Il nostro paese è sempre più vecchio e gli ultimi dati sulla natalità sono molto negativi. La popolazione diminuirà fortemente nel giro di un trentennio e rischia di dimezzarsi entro la fine del secolo. Un fenomeno irreversibile in tempi brevi, per due semplici ragioni. In primo luogo le donne fertili: sono nettamente calate. Più donne in età di fare figli ci sono in una società, più figli si possono fare. In Italia le donne della fascia 15 – 49 anni non arrivano al 40% della popolazione femminile, mentre in Europa è del 42,5, e nel mondo del 50,5. Questo a causa del brusco calo delle nascite nei decenni passati. Ma le donne sole non bastano, ci vogliono le coppie. Per matrimoni l’Italia è ultima in Europa (3,1 per mille abitanti), rispetto alla media europea che è del 4,3. Anche le coppie di fatto si sono ridotte. Insomma la natalità è scesa a 6,8 per mille abitanti, mentre in Unione Europea è del 9,3, il continente messo peggio nel mondo.

L’Italia faceva un milione di figli all’anno fino all’inizio degli anni settanta. Allora si parlava di sovrappopolazione. Fare figli era ritenuto un retaggio antico. C’erano in quegli anni grandi trasformazioni (nuovo diritto di famiglia, divorzio, aborto…), ma non c’è stato nessun aiuto alla famiglia, né servizi per conciliare famiglia e lavoro, salvo le pensioni baby!

Il Paese potrebbe funzionare anche con 10 milioni di abitanti in meno? Oggi le provincie e le città perdono 1% all’anno. Negli anni immediatamente precedenti la pandemia il rapporto era di 200 morti per 100 nati. A Torino, Taranto, Palermo… A Manfredonia nel 2001 i nati erano 601, i decessi 368. Nel 2019 i nati 362, i decessi 503. Un saldo negativo di 141 unità. Dobbiamo aspettare i dati sulla pandemia.
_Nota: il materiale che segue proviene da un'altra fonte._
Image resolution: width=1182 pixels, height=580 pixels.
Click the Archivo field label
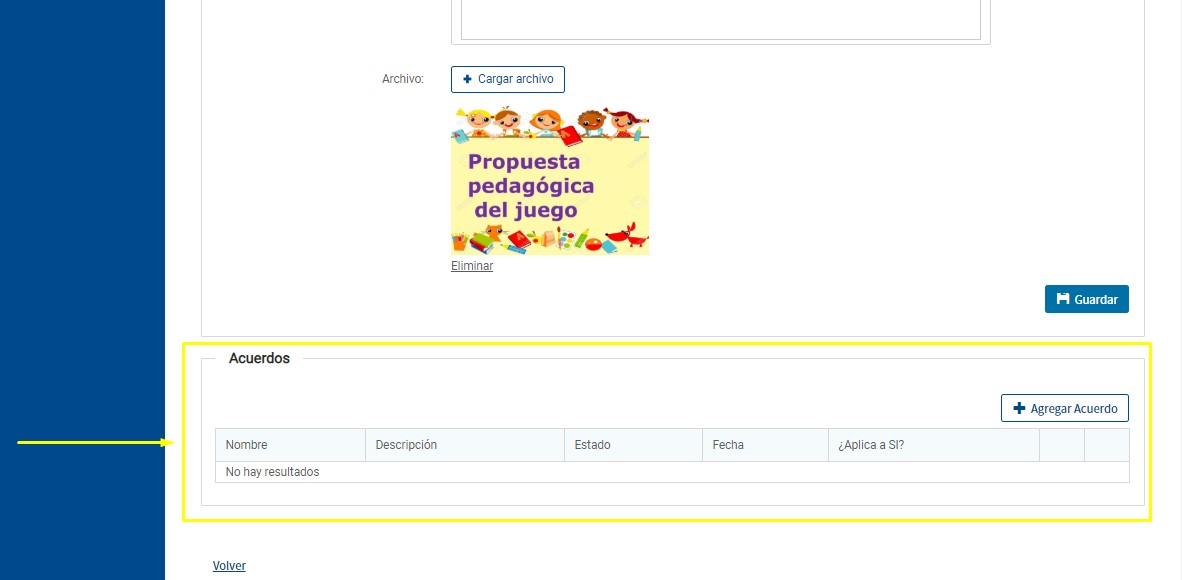(x=402, y=79)
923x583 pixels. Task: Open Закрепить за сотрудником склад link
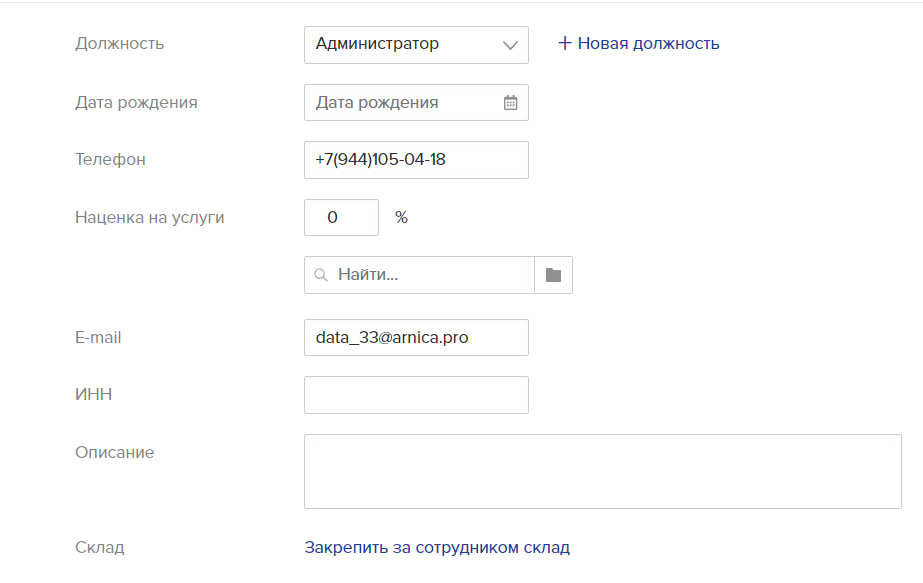pos(437,548)
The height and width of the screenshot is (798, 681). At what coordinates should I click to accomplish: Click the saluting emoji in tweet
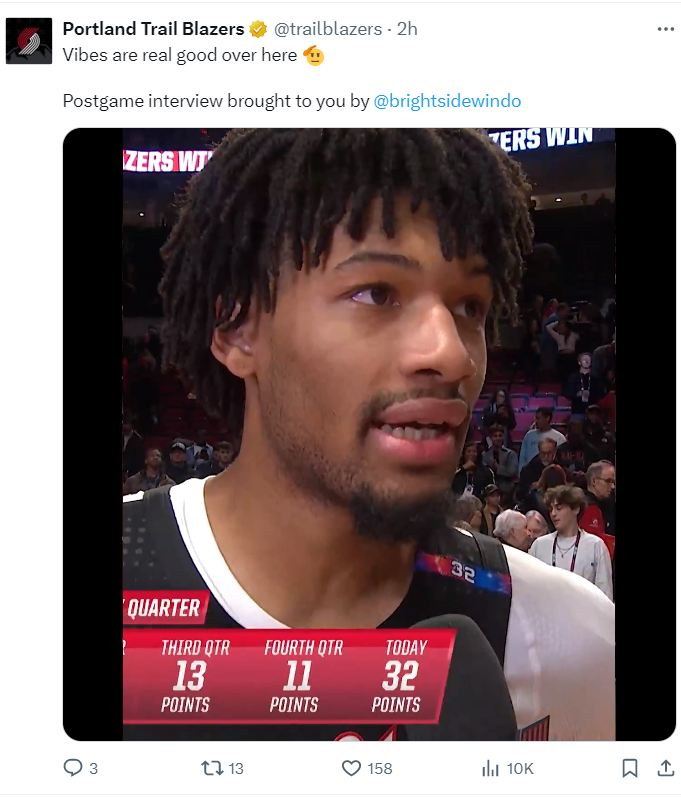pyautogui.click(x=314, y=55)
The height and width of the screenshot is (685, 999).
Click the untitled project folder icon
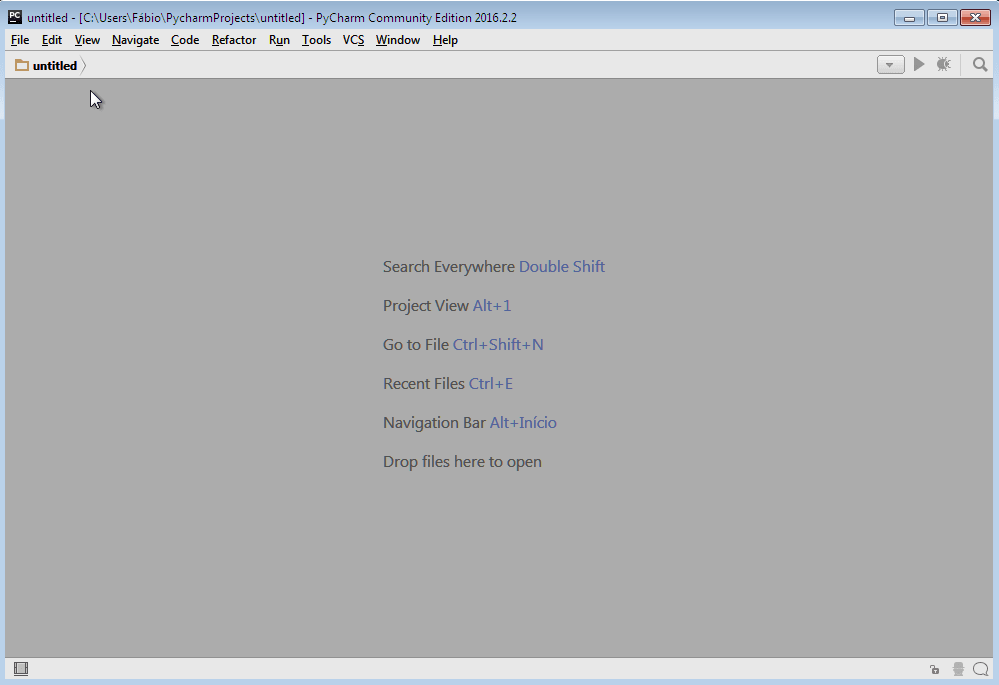click(x=22, y=66)
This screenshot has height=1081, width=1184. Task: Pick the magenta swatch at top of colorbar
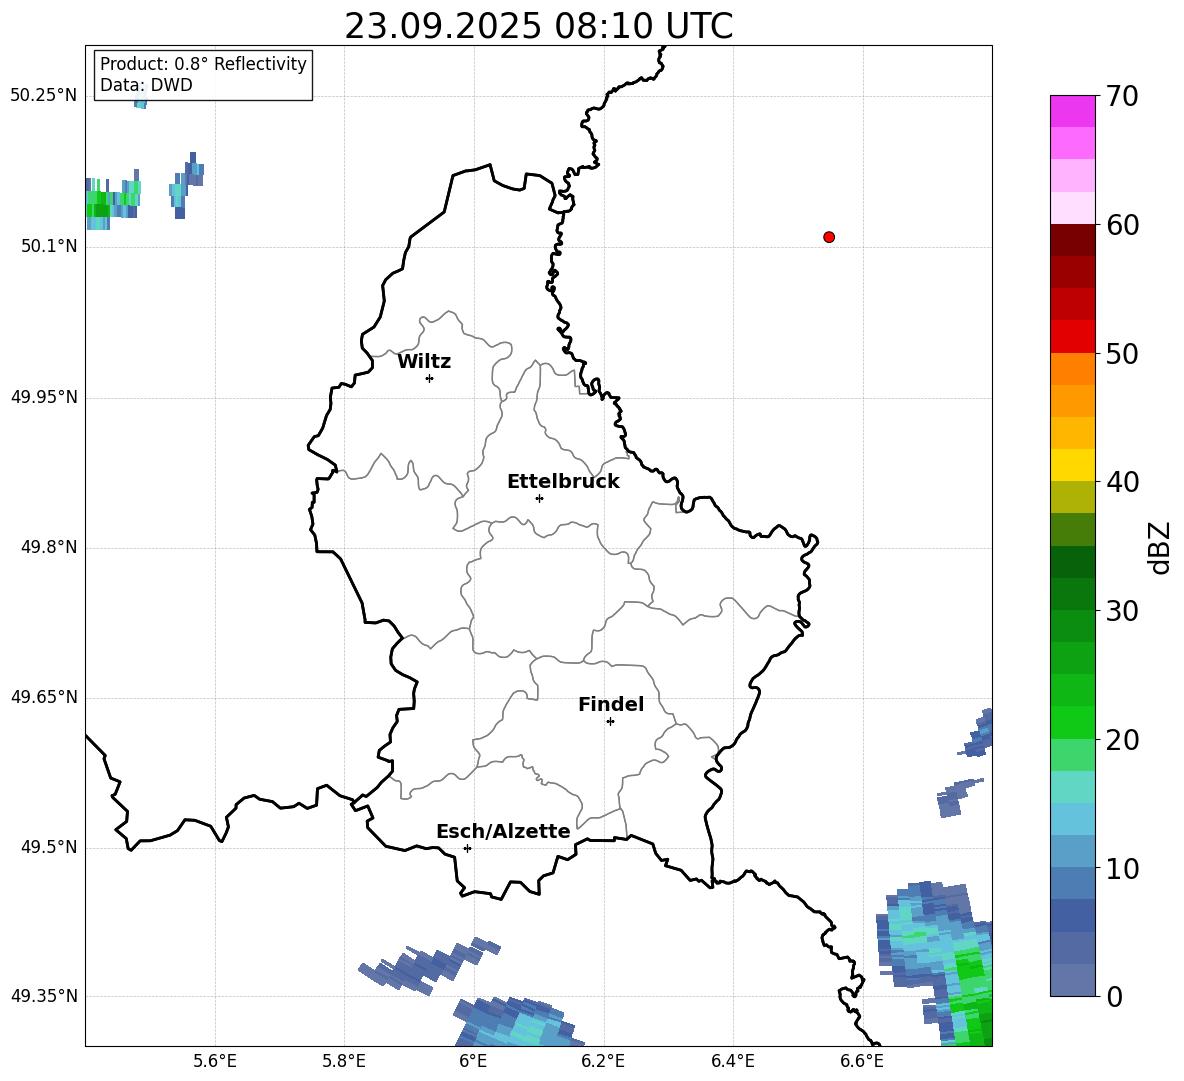pyautogui.click(x=1072, y=110)
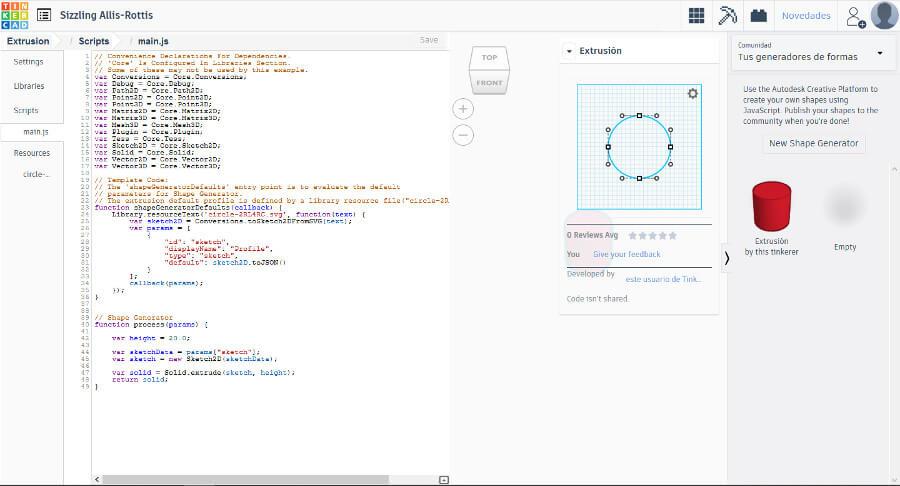The image size is (900, 486).
Task: Click the TOP face of the view cube
Action: [489, 58]
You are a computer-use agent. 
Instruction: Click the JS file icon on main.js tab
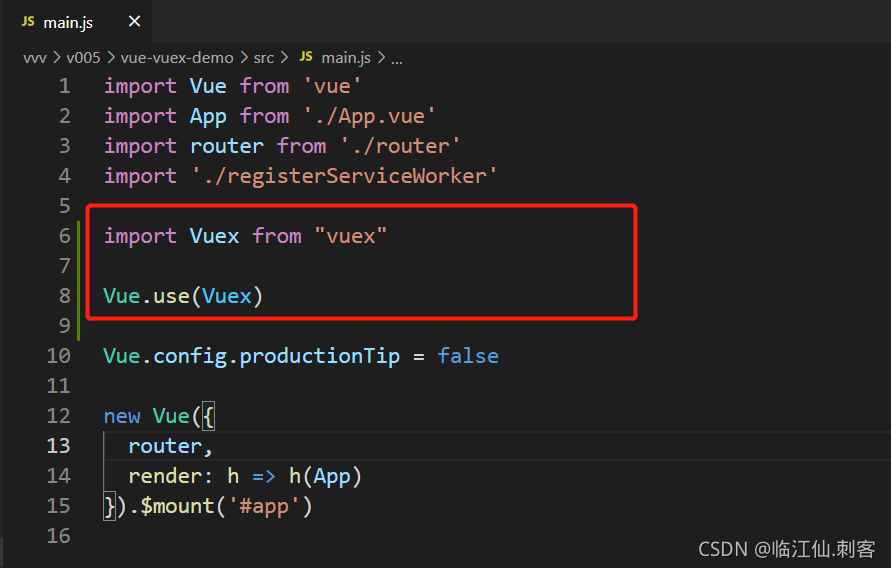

La denatalità è chiaramente un fatto politico, influenza la vita economica e sociale. In un territorio (Manfredonia), in meno di 20 anni, la popolazione oltre i 65 anni passa dal 13% (2002) al 22% di oggi, mentre quella 0 – 14 dal 18% al 13%. La perdita odierna di un migliaio di adolescenti e giovani incide su altri settori (la scuola), sui consumi (quelli privati: meno feste, meno abbigliamento, meno spese per il tempo libero). Ed anche sui servizi. Una buona politica è quella che pensa agli interventi per gli anziani (invecchiamento attivo, prevenzione… non solo case di riposo!), ma anche ai servizi per le famiglie, riducendo il costo dei figli, conciliando vita – lavoro… Quello che cercava di fare il distretto famiglie! L’assegno universale di 250 euro al mese fino ai 18 anni giunge in ritardo, ed è buona cosa. Ma non basta. Dietro la denatalità c’è molto altro: carenza di risorse, opportunità di lavoro, sicurezza, fiducia, amore del futuro…

Se questa situazione la trasferiamo dal livello territoriale a quello nazionale cosa accade? Il ministro della Pubblica istruzione ha detto che avremo un milione di alunni in meno. Una popolazione anziana si traduce in un numero maggiore di pensionati e un numero minore di lavoratori attivi. Chi pagherà le pensioni? I pensionati consumano di meno e quindi non possono essere più i consumi privati a trainare la crescita economica. E allora? A un modello di crescita basato sui consumi devono affiancarsi modelli basati su investimenti ed esportazioni. Come la Germania. Meno consumi, più denaro per essere investito. Il sistema deve avere sempre un certo equilibrio e la politica tedesca ha lavorato anche sugli immigrati e sull’integrazione. E noi? E’ necessario e fondamentale riaprire un discorso serio sull’immigrazione.